[M]any in the crowd of about a hundred persons standing around the chanters found themselves swaying to or clapping hands in time to the hypnotic rhythmic music. “It brings a state of ecstasy,” said Allen Ginsberg the poet. “The ecstasy of the chant or mantra Hare Krishna, Hare Krishna, Krishna Krishna, Hare Hare / Hare Rama, Hare Rama, Rama Rama, Hare Hare has replaced LSD and other drugs for many of the Swami’s followers.”
At the same time, New York’s avant-garde newspaper The East Village Other ran a front-page story with a full-page photograph of Śrīla Prabhupāda standing and speaking to a large group of people in the park. The banner headline read “SAVE EARTH NOW!!” and in large type just below the picture, the mahā-mantra was printed: “HARE KRISHNA HARE KRISHNA KRISHNA KRISHNA HARE HARE HARE RAMA HARE RAMA RAMA RAMA HARE HARE.” The article admired the chanting and described how Śrīla Prabhupāda “had succeeded in convincing the world’s toughest audience – Bohemians, acidheads, potheads, and hippies – that he knew the way to God.”
Turn Off, Sing Out, and Fall In. This new brand of holy man, with all due deference to Dr. Leary, has come forth with a brand of “Consciousness Expansion” that’s sweeter than acid, cheaper than pot, and nonbustible by fuzz.
The newspaper story described how a visit to the temple at 26 Second Avenue would bring “living, visible, tangible proof” that God is alive and well. The story quoted one of Śrīla Prabhupāda’s new disciples:
I started chanting to myself, like the Swami said, when I was walking down the street – Hare Krishna, Hare Krishna, Krishna Krishna, Hare Hare / Hare Rama, Hare Rama, Rama Rama, Hare Hare – over and over, and suddenly everything started looking so beautiful, the kids, the old men and women ... even the creeps looked beautiful ... to say nothing of the trees and flowers.

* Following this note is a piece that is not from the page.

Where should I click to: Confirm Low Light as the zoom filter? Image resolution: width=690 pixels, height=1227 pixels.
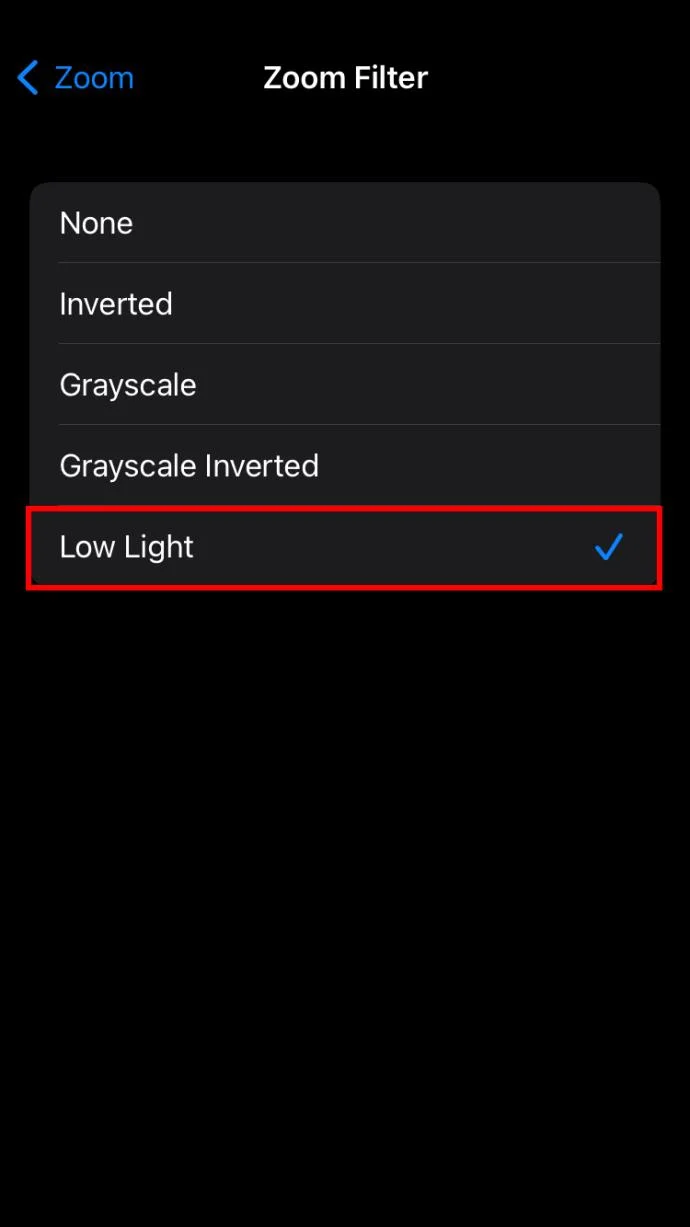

Finding it superior to the euphoria from any kind of drug, he said,
There’s no coming down from this. I can always do this any time, anywhere. It is always with you.
To San Francisco and Beyond
Early in 1967, several of Śrīla Prabhupāda’s disciples left New York and opened a temple in the heart of San Francisco’s Haight-Ashbury district, home for thousands of hippies and “flower children” from all over the country. Within a short time, Śrīla Prabhupāda’s temple there had become a spiritual haven for troubled, searching, and sometimes desperate young people. Drug overdoses were common, and hundreds of confused, dazed, and disenchanted young Americans roamed the streets.
Haridāsa, the first president of the San Francisco temple, remembers what it was like.
Haridāsa: The hippies needed all the help they could get, and they knew it. And the Rādhā-Kṛṣṇa temple was certainly a kind of spiritual haven. Kids sensed it. They were running, living on the streets, no place where they could go, where they could rest, where people weren’t going to hurt them.
I think it saved a lot of lives; there might have been a lot more casualties if it hadn’t been for Hare Kṛṣṇa. It was like opening a temple in a battlefield. It was the hardest place to do it, but it was the place where it was most needed. Although the Swami had no precedents for dealing with any of this, he applied the chanting with miraculous results. The chanting was wonderful. It worked.
Michael Bowen, an artist and one of the leading figures of the Haight-Ashbury scene, recalled that Śrīla Prabhupāda had “an amazing ability to get people off drugs, especially speed, heroin, burnt-out LSD cases – all of that.”
Every day at the temple devotees cooked and served to over two hundred young people a free, sumptuous multi-course lunch of vegetarian food offered to Kṛṣṇa. Many local merchants helped to make this possible by donating to the cause. An early San Francisco devotee recalls those days.
Harṣarāṇī: People who were plain lost or needed comforting ... sort of wandered or staggered into the temple. Some of them stayed and became devotees, and some just took prasāda [spiritual food] and left. Just from a medical standpoint, doctors didn’t know what to do with people on LSD. The police and the free clinics in the area couldn’t handle the overload of people taking LSD. The police saw Swamiji [Śrīla Prabhupāda] as a certain refuge.